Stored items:

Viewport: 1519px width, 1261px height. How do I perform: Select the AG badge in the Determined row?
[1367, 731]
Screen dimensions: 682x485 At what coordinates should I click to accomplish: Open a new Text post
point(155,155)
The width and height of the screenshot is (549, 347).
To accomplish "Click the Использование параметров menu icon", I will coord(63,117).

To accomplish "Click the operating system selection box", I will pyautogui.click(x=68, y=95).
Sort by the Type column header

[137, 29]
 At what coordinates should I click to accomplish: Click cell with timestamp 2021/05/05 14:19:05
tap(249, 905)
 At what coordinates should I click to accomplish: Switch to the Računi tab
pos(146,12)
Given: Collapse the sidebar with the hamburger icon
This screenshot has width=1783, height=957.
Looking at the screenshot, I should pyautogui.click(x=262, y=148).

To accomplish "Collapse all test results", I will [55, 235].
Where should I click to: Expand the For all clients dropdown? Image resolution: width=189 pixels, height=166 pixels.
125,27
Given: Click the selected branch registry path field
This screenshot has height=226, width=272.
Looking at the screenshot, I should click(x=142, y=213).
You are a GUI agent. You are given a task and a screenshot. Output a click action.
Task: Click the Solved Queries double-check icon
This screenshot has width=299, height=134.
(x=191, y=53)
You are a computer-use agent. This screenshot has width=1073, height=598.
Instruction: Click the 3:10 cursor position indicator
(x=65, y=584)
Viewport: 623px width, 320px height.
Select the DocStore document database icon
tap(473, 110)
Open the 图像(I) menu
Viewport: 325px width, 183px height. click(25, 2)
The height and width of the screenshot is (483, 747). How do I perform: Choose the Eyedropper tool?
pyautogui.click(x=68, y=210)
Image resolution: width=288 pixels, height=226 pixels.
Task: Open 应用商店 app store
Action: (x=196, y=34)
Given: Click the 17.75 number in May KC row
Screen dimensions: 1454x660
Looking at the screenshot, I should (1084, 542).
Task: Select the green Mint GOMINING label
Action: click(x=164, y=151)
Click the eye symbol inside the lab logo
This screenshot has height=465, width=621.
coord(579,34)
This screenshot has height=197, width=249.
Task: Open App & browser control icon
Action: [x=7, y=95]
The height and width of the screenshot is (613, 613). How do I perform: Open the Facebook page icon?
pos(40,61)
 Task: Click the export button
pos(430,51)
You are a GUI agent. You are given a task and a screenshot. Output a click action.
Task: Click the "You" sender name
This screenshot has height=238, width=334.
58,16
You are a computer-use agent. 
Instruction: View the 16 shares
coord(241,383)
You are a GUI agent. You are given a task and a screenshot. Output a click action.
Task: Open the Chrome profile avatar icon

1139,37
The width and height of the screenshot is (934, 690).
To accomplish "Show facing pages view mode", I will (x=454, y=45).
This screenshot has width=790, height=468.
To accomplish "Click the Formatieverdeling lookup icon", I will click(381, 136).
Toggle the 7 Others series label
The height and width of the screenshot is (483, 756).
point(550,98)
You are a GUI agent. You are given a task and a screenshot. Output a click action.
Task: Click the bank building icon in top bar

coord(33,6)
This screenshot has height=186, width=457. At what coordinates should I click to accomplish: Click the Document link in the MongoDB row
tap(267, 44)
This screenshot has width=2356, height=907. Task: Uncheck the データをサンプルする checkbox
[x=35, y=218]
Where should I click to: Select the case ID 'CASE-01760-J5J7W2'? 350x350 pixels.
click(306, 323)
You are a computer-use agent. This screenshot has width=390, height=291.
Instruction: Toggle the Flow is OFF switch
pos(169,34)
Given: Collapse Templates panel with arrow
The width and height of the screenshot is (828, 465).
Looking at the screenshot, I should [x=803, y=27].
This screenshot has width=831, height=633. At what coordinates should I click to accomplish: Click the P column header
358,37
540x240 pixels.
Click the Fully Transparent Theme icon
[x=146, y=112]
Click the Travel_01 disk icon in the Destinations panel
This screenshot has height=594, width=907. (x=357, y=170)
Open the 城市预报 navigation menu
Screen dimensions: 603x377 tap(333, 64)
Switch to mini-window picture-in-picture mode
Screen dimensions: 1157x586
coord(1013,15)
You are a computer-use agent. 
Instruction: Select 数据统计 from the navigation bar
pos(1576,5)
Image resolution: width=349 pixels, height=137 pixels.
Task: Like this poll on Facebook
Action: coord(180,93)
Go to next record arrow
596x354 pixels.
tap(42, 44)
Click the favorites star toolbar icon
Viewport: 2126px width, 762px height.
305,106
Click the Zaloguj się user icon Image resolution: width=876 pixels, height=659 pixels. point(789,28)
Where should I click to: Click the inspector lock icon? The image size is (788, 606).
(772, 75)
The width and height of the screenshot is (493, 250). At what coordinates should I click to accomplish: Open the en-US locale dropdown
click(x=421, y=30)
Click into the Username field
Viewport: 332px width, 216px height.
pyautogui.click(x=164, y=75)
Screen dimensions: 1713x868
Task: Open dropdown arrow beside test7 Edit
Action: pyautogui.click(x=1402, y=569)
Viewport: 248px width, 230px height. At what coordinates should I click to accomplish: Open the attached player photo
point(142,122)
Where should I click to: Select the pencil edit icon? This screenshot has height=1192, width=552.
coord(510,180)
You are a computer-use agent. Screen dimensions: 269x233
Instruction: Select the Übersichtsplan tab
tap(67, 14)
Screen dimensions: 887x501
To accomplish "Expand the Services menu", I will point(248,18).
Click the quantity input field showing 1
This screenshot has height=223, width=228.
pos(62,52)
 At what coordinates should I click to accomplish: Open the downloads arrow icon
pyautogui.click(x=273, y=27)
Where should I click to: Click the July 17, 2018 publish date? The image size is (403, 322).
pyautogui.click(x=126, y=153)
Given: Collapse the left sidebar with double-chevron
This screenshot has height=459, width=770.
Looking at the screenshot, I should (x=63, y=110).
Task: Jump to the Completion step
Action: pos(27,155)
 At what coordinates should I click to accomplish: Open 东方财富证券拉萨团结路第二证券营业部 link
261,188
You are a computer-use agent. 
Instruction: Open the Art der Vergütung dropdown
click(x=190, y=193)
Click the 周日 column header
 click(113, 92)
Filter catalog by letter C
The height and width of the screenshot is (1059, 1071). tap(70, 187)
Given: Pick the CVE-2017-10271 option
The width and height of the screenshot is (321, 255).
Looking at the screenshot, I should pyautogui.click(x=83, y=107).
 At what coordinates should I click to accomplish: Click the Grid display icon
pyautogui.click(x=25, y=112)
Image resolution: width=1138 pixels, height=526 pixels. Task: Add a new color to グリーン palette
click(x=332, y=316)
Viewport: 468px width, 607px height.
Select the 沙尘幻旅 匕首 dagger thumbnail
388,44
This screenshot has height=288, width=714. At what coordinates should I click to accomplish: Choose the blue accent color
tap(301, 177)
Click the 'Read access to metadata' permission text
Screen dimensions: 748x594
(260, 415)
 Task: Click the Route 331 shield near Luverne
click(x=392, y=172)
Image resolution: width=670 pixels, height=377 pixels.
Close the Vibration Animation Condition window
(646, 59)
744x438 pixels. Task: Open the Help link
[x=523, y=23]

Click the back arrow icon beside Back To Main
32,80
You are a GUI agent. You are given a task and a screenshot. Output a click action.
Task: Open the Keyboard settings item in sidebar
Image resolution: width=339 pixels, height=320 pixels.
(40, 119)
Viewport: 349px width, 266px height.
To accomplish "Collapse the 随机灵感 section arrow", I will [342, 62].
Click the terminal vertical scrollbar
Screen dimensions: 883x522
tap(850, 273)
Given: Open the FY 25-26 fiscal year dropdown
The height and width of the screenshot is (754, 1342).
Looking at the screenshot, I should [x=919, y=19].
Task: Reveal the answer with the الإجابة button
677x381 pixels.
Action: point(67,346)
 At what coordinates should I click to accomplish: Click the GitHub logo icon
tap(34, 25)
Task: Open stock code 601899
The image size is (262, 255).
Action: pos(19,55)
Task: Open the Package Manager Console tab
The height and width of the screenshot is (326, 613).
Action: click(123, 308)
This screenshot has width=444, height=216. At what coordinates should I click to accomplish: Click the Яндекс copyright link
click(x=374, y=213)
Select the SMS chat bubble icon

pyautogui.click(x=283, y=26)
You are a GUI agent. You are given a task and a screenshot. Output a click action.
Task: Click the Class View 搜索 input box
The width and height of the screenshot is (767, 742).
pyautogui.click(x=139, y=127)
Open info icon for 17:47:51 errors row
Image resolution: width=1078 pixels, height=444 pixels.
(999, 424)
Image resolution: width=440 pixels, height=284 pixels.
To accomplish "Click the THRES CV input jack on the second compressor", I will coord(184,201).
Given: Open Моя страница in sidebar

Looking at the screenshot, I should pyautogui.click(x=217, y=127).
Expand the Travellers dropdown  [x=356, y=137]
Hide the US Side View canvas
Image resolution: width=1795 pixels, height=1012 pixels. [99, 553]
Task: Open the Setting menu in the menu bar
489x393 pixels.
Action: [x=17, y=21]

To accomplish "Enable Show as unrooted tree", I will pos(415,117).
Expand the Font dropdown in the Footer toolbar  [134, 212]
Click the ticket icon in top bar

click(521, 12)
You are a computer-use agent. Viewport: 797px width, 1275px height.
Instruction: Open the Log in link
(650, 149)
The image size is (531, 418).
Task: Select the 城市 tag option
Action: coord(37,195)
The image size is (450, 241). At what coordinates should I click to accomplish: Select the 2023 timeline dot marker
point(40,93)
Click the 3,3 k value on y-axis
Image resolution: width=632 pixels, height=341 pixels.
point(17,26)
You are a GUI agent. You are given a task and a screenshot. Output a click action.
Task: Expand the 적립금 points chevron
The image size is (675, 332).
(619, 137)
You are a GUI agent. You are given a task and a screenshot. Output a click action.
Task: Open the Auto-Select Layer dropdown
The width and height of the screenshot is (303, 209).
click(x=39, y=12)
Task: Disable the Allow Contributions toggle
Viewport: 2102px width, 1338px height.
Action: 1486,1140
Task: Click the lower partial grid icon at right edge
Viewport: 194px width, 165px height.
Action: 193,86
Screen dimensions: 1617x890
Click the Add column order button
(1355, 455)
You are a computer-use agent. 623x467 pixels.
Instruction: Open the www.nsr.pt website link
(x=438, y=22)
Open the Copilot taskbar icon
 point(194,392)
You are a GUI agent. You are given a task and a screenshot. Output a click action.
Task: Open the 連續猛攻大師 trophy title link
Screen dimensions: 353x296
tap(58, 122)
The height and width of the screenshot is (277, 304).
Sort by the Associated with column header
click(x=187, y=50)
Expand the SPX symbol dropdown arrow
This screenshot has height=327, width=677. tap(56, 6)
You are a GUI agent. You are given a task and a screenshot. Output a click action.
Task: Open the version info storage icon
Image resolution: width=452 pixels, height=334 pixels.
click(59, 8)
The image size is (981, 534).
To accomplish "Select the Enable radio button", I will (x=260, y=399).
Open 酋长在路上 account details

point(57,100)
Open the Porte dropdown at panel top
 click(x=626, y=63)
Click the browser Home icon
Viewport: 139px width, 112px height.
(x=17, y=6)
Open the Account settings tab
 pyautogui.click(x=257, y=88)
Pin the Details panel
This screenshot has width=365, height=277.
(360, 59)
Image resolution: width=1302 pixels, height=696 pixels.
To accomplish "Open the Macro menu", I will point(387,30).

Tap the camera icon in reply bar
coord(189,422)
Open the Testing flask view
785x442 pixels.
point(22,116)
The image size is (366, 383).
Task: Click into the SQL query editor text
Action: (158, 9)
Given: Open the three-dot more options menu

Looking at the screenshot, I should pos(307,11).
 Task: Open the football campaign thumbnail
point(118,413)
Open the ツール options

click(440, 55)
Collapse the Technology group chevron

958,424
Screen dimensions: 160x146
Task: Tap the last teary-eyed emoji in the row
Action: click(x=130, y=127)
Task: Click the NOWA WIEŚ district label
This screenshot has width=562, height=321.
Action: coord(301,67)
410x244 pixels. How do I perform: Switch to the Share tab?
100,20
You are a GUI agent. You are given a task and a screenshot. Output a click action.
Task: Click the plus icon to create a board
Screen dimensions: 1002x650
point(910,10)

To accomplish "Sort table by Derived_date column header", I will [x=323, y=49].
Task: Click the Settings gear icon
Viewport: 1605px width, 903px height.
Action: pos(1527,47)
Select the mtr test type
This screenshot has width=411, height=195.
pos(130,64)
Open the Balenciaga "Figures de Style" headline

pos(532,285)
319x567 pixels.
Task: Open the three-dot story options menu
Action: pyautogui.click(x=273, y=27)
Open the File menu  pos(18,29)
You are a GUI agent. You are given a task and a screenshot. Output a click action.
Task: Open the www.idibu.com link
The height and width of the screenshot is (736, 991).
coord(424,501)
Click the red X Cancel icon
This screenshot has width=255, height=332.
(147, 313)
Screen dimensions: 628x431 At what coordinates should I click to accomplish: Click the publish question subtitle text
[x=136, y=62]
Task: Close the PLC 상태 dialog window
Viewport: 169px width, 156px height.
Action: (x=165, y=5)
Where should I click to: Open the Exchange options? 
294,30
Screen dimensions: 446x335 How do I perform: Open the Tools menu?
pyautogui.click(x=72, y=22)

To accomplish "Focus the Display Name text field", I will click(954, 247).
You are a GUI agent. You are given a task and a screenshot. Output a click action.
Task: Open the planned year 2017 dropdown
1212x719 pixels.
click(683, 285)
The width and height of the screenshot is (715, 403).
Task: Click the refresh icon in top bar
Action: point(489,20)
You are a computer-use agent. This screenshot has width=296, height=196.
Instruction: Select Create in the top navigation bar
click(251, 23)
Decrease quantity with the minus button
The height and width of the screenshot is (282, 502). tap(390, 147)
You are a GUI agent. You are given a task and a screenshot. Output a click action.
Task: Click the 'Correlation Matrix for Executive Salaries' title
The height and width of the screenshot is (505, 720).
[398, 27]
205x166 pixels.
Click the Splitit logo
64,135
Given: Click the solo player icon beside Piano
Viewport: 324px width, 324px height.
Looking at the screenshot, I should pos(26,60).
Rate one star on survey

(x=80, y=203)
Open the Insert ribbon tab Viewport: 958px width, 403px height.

Exercise objective: Retrieve all lines from the data that contain the string "computer".

Solution:
You are a computer-use agent. This screenshot has width=1073, height=598.
You are a computer-use agent. 
You are a computer-use agent. This screenshot has width=390, height=291.
You are a computer-use agent. 
You are a computer-use agent. Screen dimensions: 269x233
You are a computer-use agent. 
You are a computer-use agent. Viewport: 797px width, 1275px height.
You are a computer-use agent. 623x467 pixels.
You are a computer-use agent. This screenshot has width=296, height=196.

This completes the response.